At 7.15pm Childe was fast asleep. The routine was like clockwork – from who held her hand up the stairs, to toothbrushing to the favourite yellow blanket, to the ungainly position mummeh must sit on the bed to tell the particularly paraphrased bed time story with the particularly particular character voices. Childe was fast asleep.
At 9.45, Childe was still fast asleep, but she was sitting up. Shaking, sweating, screaming. Because I have no life, I was actually in bed at this point, so I leapt up in alarm before realising what it was – a night terror. Childe suffers from these when she’s over-tired or going through a growth spurt: they are not actually nightmares (she has those too, mainly due to a love of Disney villain scenes and unsuitable Norse mythology via Daddeh), but they are a nightmare to live with.

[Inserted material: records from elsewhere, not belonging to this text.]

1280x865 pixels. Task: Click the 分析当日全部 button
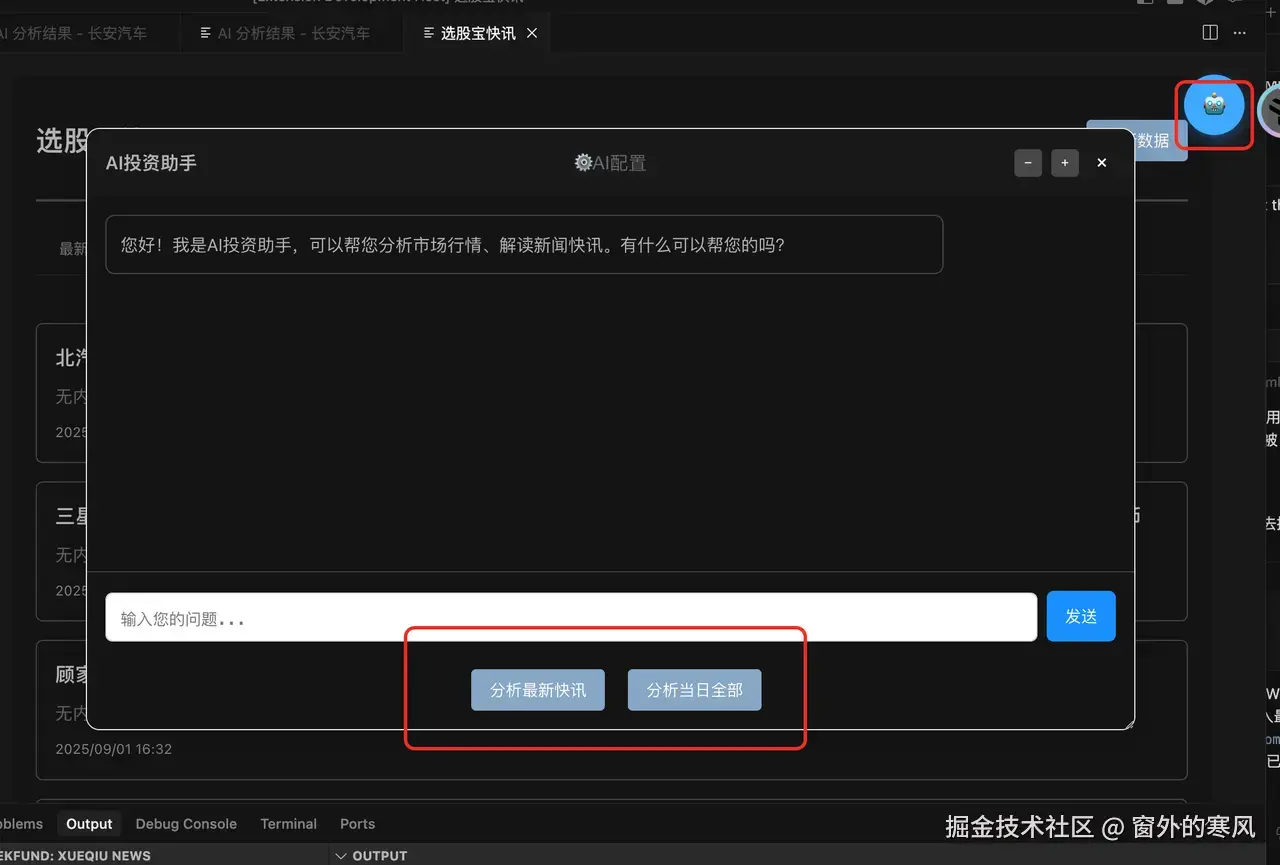click(x=694, y=689)
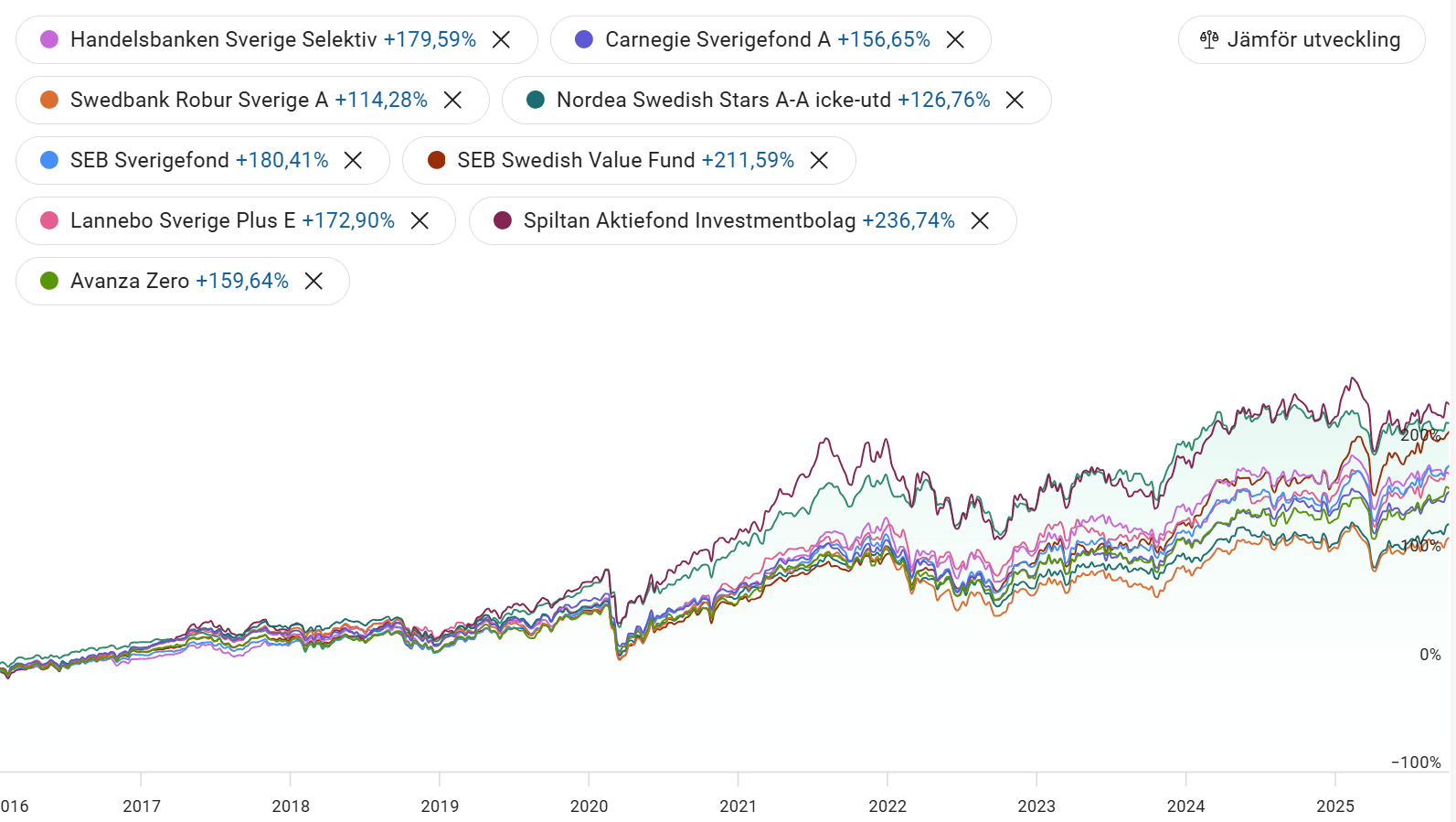Remove Avanza Zero with X icon
The height and width of the screenshot is (822, 1456).
click(314, 281)

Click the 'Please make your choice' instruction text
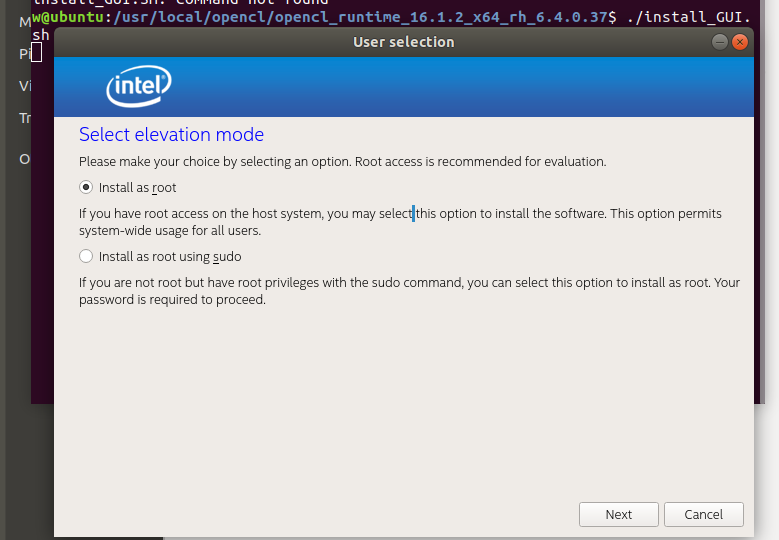342,161
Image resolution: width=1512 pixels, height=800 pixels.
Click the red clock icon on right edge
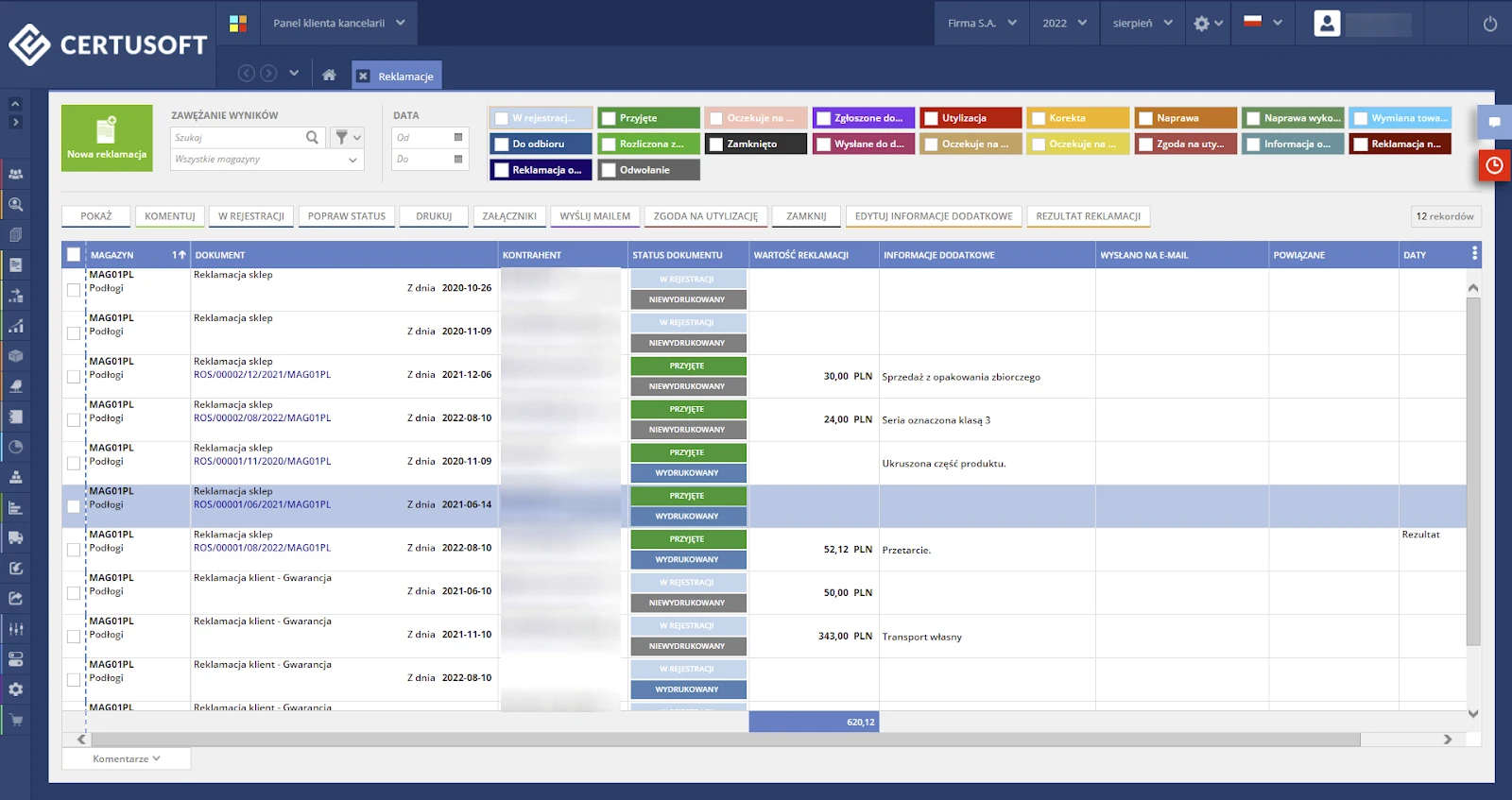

On this occasion we had a bad time of it: unfortunately children suffering from night terrors sometimes don’t present as ‘asleep’ and might interact with you in a rudimentary way, which presents a bit of a gamble when the golden rule is don’t wake them up and let them ride it out. Childe ended up waking after she spoke to my husband and he answered: suddenly confused, soaking with sweat and sat up when she should have been lying down. Wanting to re-assert her control over the universe she did what she does best and unleashed one of the highest grade, purest threenager tantrums I have ever witnessed in my entire life. It took 30 minutes to ride out (quite a lot longer than the terror).
After she’d made her point in a strident and clear manner, she decided she would like to go back to sleep … with human-Tetris mummeh nestled awkwardly between the Ikea cushion and the spikiest of her plastic dolls. Mummeh also fell asleep. Mummeh ached at 6am. A lot.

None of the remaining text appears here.